## [Study questions]
[1] According to the Tiger Model setup notes, how should Tiger Model be installed?
[2] Pick up the Tiger Model setup notes after their last line and write what comes next.
Passage shown START
Partial thyroid ultrasonography data used in this study are subject to privacy restrictions, but may be anonymized and made available upon reasonable request to the corresponding author.

Training data preparation

metadata.josnl: The file is placed under folder dataset/training data/init_image, each of which acts as the file name of the image, the associated condition file, and text information to facilitate the subsequent import of the model

| {"file_name": "20191101_094744_1.png", "condition_FG": "../training data/condition_nd/20191101_094744_1.png", "condition_BG": "../training data/condition_bg/20191101_094744_1.png", "text_nd": "papillary, wider-than-tall, clear, regular", "text_bg": "145.819221, 51.008308, 2.096069"}\
| {... ...}

Installation

We recommend installing Tiger Model in a virtual environment via Conda. For more detailed information about installing PyTorch, please refer to the official documentation.

PyTorch-diffusers (including Stable Diffusion, ControlNet, Transformer)
Passage shown END
Stored data START
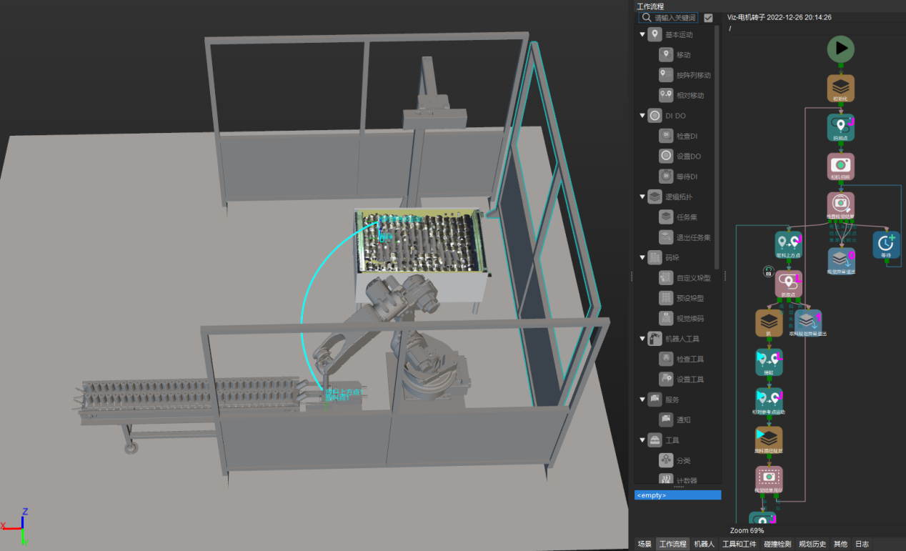The image size is (906, 551).
Task: Open the 规划历史 tab
Action: coord(812,545)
Stored data END
## [Results]
[1] In a virtual environment via Conda.

[2]
With pip (official package):

pip install --upgrade diffusers[torch]

With conda (maintained by the community):

conda install -c conda-forge diffusers

PyTorch-Others

conda list -e > requirements.txt

Tiger Model Coarse-Training

Coarse-Training: based on the Stable Diffusion (SD) model . Training utilizes ultrasound images and corresponding textual reports (Image + Prompt) as inputs. During this phase, the model is able to generate coarse-grained image features based on text.

$ sh ./Tiger-Corase.sh

Tiger Model Fine-Training

To optimize details, utilized the trainable Encoder weights from the Coarse-Training model , and employed the conditional control method similar to ControlNet but with some differences.

$ sh ./Tiger-Fine.sh

Trained Model Release: Tiger

This repository contains the trained model for Tiger designed for thyroid image generation. The model was trained on stable diffusion using PyTorch.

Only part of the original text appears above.